Soon after graduation, Parker got a job as a construction manager for the Kraft Group in his hometown of Foxboro, Mass., and he also started to coach junior varsity wrestling at Franklin High School.
"Everything was going fine," Parker said. "I was acting like a normal 24-year old -- going to the gym, coaching wrestling and then I felt this thing like a marble inside my neck. I went to see the doctor and went through all the tests. Around the fourth of July, I found out it was melanoma."
He had surgery to remove the cancer and went through chemotherapy and things looked clear until doctors found that the cancer has spread to other parts of his body, including his liver before his last round of chemo.

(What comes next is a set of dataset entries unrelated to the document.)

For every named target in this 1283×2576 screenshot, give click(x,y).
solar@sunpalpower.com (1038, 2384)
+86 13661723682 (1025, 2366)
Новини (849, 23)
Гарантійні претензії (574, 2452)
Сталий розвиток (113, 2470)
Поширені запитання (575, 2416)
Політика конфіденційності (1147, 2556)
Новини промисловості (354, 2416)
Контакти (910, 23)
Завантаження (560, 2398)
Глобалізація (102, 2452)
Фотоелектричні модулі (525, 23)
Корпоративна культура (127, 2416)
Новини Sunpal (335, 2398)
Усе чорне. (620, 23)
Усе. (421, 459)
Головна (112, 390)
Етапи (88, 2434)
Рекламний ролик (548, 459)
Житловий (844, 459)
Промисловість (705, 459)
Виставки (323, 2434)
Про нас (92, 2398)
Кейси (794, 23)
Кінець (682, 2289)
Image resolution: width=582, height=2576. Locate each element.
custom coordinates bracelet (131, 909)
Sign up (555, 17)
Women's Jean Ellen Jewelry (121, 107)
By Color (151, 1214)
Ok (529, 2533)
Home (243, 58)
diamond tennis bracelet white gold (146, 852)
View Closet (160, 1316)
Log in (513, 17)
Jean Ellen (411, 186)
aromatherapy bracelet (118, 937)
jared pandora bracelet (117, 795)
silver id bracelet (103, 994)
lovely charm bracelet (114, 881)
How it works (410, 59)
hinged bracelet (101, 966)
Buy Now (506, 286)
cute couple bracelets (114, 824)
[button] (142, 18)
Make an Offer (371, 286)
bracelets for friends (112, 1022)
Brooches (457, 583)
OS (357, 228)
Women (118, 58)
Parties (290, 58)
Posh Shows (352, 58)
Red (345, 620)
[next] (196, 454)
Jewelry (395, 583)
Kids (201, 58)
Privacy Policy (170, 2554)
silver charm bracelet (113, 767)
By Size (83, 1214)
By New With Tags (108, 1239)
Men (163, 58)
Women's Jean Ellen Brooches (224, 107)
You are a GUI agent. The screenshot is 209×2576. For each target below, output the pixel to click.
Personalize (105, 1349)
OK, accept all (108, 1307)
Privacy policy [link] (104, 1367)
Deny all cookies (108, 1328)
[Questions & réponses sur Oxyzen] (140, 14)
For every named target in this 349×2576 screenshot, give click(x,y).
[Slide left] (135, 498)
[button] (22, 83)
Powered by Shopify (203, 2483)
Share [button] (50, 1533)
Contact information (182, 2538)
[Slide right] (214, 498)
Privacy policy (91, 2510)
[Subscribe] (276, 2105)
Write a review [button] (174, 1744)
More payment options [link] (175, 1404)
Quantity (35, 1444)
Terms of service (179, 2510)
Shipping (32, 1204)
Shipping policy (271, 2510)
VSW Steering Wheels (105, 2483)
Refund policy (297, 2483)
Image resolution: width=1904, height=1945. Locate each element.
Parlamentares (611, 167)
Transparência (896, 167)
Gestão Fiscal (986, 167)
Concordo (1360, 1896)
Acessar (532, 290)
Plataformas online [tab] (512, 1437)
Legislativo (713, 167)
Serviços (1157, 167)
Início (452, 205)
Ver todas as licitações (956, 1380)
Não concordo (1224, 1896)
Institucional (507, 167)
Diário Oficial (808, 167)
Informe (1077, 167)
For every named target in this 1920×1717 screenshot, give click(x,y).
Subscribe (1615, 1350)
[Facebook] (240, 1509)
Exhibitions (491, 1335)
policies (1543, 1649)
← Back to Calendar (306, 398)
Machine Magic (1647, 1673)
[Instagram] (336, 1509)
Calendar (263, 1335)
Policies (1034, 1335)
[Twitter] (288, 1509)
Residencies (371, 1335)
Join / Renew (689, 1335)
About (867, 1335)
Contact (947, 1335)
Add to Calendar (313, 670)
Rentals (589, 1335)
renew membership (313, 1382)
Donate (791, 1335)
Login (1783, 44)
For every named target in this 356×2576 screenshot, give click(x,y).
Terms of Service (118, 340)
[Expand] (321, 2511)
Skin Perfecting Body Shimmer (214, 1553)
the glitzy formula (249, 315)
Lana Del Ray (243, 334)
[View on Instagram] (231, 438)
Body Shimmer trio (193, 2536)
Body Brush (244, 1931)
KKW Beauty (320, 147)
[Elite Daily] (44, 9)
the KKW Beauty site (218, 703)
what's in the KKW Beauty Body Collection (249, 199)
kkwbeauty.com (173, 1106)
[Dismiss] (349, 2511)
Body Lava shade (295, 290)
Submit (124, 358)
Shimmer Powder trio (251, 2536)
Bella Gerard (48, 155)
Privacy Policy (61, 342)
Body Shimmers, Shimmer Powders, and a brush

It would've been easy for Parker to give up, but like with so many things in life, he didn't. The only time he has missed work were to keep doctorâs appointments. He wouldn't just sit on the couch, something he said he got from the children he saw seeing the doctors with him.
"Anytime you have cancer, you're going to see other people with it," Parker said. "To see the kids, who you know are sick, just get out of their car, grab their crutches and get going into the doctors with smiles on their faces because they don't know any better, it gives you a bit more perspective."
Parker knows his fight isn't over. He has been selected into a special trial and every three weeks he is given an injection.
Jeff Parker (Photo/UB Sports Information)
"Hopefully, it shrinks the cancer and beats it," he said. "If it wasn't for a couple side effects, I wouldn't even know I had anything."
That's good because Parker has other things to worry about. When talking to him on the phone two weeks ago, he was just hoping the wrestling team that he coaches at Franklin High School, where he is the junior varsity coach, would beat King Phillip Regional, where Ragusa is the head coach, so he could have bragging rights over his lifelong friend.
The defending state champion Franklin did beat King Phillip, 48-17.
Here's hoping it isn't even close to the last win Parker gets, on the mats or in life.
For his part, Parker said he is positive he won't feel sorry for himself, won't have regrets in his fight against cancer. And of course, like so many other times in his life, he won't give up.
"I'm not a person who feels sorry for myself," he said. "There are a lot of people who have it a lot worse and they don't feel sorry for themselves."
Tough guys rarely do.
The University at Buffalo athletic department and wrestling program is holding the benefit, Takedown Cancer on Jan. 30 in support of former UB wrestler, Jeff Parker. Parker, a 2008 UB graduate who is currently battling melanoma through an experimental trial, said that he is honored that the benefit is going to increase cancer awareness throughout the Western New York and Massachusetts wrestling communities. Proceeds from the event will benefit Carly's Club in Buffalo, part of the Roswell Park Cancer Center, the Dana-Farber Cancer Institute in Boston, MA, Jeff's hometown as well as Parker's family for fees not covered by insurance.